**WHAT THE EXERCISE ASKS:**
An exact copy of all the entries is what is needed here.

**RECORDS FOR PROCESSING:**
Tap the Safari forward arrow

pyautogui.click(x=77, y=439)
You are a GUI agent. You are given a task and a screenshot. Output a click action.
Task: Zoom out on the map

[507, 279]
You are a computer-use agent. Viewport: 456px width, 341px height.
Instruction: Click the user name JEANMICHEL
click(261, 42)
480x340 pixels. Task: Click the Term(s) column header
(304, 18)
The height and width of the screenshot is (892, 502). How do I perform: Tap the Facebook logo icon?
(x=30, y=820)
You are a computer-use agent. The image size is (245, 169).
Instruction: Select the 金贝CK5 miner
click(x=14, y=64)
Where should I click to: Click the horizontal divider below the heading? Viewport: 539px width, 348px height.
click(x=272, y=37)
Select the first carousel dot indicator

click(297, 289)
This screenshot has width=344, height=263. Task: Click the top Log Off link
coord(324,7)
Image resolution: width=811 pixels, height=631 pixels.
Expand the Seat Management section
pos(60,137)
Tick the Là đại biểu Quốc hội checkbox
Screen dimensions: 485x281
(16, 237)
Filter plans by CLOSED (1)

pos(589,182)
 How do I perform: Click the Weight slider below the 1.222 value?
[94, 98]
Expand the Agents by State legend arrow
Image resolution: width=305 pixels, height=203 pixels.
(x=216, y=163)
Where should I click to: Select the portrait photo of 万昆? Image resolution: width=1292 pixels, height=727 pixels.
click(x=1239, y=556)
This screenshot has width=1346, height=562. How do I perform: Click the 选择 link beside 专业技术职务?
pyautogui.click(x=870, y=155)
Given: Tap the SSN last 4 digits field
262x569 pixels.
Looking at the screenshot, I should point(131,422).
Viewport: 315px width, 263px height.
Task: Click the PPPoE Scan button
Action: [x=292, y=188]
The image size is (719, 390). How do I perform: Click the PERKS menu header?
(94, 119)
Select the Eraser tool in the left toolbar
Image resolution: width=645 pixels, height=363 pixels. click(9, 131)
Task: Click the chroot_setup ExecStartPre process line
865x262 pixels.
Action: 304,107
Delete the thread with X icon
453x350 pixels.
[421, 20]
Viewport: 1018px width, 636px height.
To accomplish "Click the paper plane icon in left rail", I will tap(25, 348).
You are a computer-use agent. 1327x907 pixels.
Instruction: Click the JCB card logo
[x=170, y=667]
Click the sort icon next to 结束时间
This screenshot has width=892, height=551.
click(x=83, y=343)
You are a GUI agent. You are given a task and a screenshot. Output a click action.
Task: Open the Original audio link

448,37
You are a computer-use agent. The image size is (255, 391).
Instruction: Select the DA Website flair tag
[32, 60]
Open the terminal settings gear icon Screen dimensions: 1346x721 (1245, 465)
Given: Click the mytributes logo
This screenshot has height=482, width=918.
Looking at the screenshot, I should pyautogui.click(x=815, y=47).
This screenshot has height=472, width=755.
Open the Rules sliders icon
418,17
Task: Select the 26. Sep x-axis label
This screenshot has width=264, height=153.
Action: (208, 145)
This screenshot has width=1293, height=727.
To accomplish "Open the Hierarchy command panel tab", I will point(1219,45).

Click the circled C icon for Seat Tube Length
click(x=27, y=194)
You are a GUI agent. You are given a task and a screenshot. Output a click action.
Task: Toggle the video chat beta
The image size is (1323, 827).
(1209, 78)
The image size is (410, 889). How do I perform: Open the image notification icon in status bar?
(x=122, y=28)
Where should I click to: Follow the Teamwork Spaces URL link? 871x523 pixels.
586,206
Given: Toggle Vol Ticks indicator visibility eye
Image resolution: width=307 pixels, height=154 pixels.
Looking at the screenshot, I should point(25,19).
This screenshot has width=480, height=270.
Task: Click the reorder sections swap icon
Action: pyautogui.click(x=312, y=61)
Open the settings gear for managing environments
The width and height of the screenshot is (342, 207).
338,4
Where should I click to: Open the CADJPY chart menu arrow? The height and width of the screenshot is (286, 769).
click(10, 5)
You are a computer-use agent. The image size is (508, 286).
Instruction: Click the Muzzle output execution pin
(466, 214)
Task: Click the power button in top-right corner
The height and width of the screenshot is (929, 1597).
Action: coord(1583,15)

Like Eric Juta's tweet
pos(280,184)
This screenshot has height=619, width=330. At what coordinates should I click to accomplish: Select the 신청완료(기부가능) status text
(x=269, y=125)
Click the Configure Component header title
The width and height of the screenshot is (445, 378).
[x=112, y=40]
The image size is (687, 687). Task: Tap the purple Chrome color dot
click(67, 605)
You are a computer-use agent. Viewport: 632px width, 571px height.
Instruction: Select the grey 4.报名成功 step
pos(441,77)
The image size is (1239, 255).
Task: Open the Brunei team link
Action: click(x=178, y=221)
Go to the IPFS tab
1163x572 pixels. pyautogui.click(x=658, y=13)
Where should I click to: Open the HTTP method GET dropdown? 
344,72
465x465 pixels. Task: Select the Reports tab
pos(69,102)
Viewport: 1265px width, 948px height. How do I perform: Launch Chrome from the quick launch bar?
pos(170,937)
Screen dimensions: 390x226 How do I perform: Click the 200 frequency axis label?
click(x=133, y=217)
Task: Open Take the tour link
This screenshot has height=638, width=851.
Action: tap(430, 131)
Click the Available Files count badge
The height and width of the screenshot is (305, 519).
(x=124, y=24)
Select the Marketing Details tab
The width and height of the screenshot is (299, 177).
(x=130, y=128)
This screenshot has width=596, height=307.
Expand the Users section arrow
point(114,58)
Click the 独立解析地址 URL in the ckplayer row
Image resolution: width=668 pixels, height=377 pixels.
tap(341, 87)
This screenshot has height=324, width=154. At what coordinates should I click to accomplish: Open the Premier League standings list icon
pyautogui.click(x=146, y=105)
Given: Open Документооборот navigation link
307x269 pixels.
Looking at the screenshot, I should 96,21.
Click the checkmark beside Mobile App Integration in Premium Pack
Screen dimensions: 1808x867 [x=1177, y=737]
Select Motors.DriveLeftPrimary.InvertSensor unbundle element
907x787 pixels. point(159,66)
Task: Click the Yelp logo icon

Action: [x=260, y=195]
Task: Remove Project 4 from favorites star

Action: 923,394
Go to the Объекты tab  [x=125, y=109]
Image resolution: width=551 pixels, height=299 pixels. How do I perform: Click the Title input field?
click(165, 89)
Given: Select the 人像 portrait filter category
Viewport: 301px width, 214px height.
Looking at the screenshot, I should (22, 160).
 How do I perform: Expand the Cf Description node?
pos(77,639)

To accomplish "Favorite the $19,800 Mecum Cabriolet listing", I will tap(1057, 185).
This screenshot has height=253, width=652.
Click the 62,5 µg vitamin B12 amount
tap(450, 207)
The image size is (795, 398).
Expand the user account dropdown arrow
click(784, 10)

**EXERCISE OUTPUT:**
Tap the Safari forward arrow

pyautogui.click(x=77, y=439)
You are a GUI agent. You are given a task and a screenshot. Output a click action.
Task: Zoom out on the map

[507, 279]
You are a computer-use agent. Viewport: 456px width, 341px height.
Instruction: Click the user name JEANMICHEL
click(261, 42)
480x340 pixels. Task: Click the Term(s) column header
(304, 18)
The height and width of the screenshot is (892, 502). How do I perform: Tap the Facebook logo icon?
(x=30, y=820)
You are a computer-use agent. The image size is (245, 169).
Instruction: Select the 金贝CK5 miner
click(x=14, y=64)
Where should I click to: Click the horizontal divider below the heading? Viewport: 539px width, 348px height.
click(x=272, y=37)
Select the first carousel dot indicator

click(297, 289)
This screenshot has width=344, height=263. Task: Click the top Log Off link
coord(324,7)
Image resolution: width=811 pixels, height=631 pixels.
Expand the Seat Management section
pos(60,137)
Tick the Là đại biểu Quốc hội checkbox
Screen dimensions: 485x281
(16, 237)
Filter plans by CLOSED (1)

pos(589,182)
 How do I perform: Click the Weight slider below the 1.222 value?
[94, 98]
Expand the Agents by State legend arrow
Image resolution: width=305 pixels, height=203 pixels.
(x=216, y=163)
Where should I click to: Select the portrait photo of 万昆? Image resolution: width=1292 pixels, height=727 pixels.
click(x=1239, y=556)
This screenshot has width=1346, height=562. How do I perform: Click the 选择 link beside 专业技术职务?
pyautogui.click(x=870, y=155)
Given: Tap the SSN last 4 digits field
262x569 pixels.
Looking at the screenshot, I should point(131,422).
Viewport: 315px width, 263px height.
Task: Click the PPPoE Scan button
Action: [x=292, y=188]
The image size is (719, 390). How do I perform: Click the PERKS menu header?
(94, 119)
Select the Eraser tool in the left toolbar
Image resolution: width=645 pixels, height=363 pixels. click(9, 131)
Task: Click the chroot_setup ExecStartPre process line
865x262 pixels.
Action: 304,107
Delete the thread with X icon
453x350 pixels.
[421, 20]
Viewport: 1018px width, 636px height.
To accomplish "Click the paper plane icon in left rail", I will tap(25, 348).
You are a computer-use agent. 1327x907 pixels.
Instruction: Click the JCB card logo
[x=170, y=667]
Click the sort icon next to 结束时间
This screenshot has width=892, height=551.
click(x=83, y=343)
You are a GUI agent. You are given a task and a screenshot. Output a click action.
Task: Open the Original audio link

448,37
You are a computer-use agent. The image size is (255, 391).
Instruction: Select the DA Website flair tag
[32, 60]
Open the terminal settings gear icon Screen dimensions: 1346x721 (1245, 465)
Given: Click the mytributes logo
This screenshot has height=482, width=918.
Looking at the screenshot, I should pyautogui.click(x=815, y=47).
This screenshot has height=472, width=755.
Open the Rules sliders icon
418,17
Task: Select the 26. Sep x-axis label
This screenshot has width=264, height=153.
Action: (208, 145)
This screenshot has width=1293, height=727.
To accomplish "Open the Hierarchy command panel tab", I will point(1219,45).

Click the circled C icon for Seat Tube Length
click(x=27, y=194)
You are a GUI agent. You are given a task and a screenshot. Output a click action.
Task: Toggle the video chat beta
The image size is (1323, 827).
(1209, 78)
The image size is (410, 889). How do I perform: Open the image notification icon in status bar?
(x=122, y=28)
Where should I click to: Follow the Teamwork Spaces URL link? 871x523 pixels.
586,206
Given: Toggle Vol Ticks indicator visibility eye
Image resolution: width=307 pixels, height=154 pixels.
Looking at the screenshot, I should point(25,19).
This screenshot has width=480, height=270.
Task: Click the reorder sections swap icon
Action: pyautogui.click(x=312, y=61)
Open the settings gear for managing environments
The width and height of the screenshot is (342, 207).
338,4
Where should I click to: Open the CADJPY chart menu arrow? The height and width of the screenshot is (286, 769).
click(10, 5)
You are a computer-use agent. The image size is (508, 286).
Instruction: Click the Muzzle output execution pin
(466, 214)
Task: Click the power button in top-right corner
The height and width of the screenshot is (929, 1597).
Action: coord(1583,15)

Like Eric Juta's tweet
pos(280,184)
This screenshot has height=619, width=330. At what coordinates should I click to accomplish: Select the 신청완료(기부가능) status text
(x=269, y=125)
Click the Configure Component header title
The width and height of the screenshot is (445, 378).
[x=112, y=40]
The image size is (687, 687). Task: Tap the purple Chrome color dot
click(67, 605)
You are a computer-use agent. Viewport: 632px width, 571px height.
Instruction: Select the grey 4.报名成功 step
pos(441,77)
The image size is (1239, 255).
Task: Open the Brunei team link
Action: click(x=178, y=221)
Go to the IPFS tab
1163x572 pixels. pyautogui.click(x=658, y=13)
Where should I click to: Open the HTTP method GET dropdown? 
344,72
465x465 pixels. Task: Select the Reports tab
pos(69,102)
Viewport: 1265px width, 948px height. How do I perform: Launch Chrome from the quick launch bar?
pos(170,937)
Screen dimensions: 390x226 How do I perform: Click the 200 frequency axis label?
click(x=133, y=217)
Task: Open Take the tour link
This screenshot has height=638, width=851.
Action: tap(430, 131)
Click the Available Files count badge
The height and width of the screenshot is (305, 519).
(x=124, y=24)
Select the Marketing Details tab
The width and height of the screenshot is (299, 177).
(x=130, y=128)
This screenshot has width=596, height=307.
Expand the Users section arrow
point(114,58)
Click the 独立解析地址 URL in the ckplayer row
Image resolution: width=668 pixels, height=377 pixels.
tap(341, 87)
This screenshot has height=324, width=154. At what coordinates should I click to accomplish: Open the Premier League standings list icon
pyautogui.click(x=146, y=105)
Given: Open Документооборот navigation link
307x269 pixels.
Looking at the screenshot, I should 96,21.
Click the checkmark beside Mobile App Integration in Premium Pack
Screen dimensions: 1808x867 [x=1177, y=737]
Select Motors.DriveLeftPrimary.InvertSensor unbundle element
907x787 pixels. point(159,66)
Task: Click the Yelp logo icon

Action: [x=260, y=195]
Task: Remove Project 4 from favorites star

Action: 923,394
Go to the Объекты tab  [x=125, y=109]
Image resolution: width=551 pixels, height=299 pixels. How do I perform: Click the Title input field?
click(165, 89)
Given: Select the 人像 portrait filter category
Viewport: 301px width, 214px height.
Looking at the screenshot, I should (22, 160).
 How do I perform: Expand the Cf Description node?
pos(77,639)

To accomplish "Favorite the $19,800 Mecum Cabriolet listing", I will tap(1057, 185).
This screenshot has height=253, width=652.
Click the 62,5 µg vitamin B12 amount
tap(450, 207)
The image size is (795, 398).
Expand the user account dropdown arrow
click(784, 10)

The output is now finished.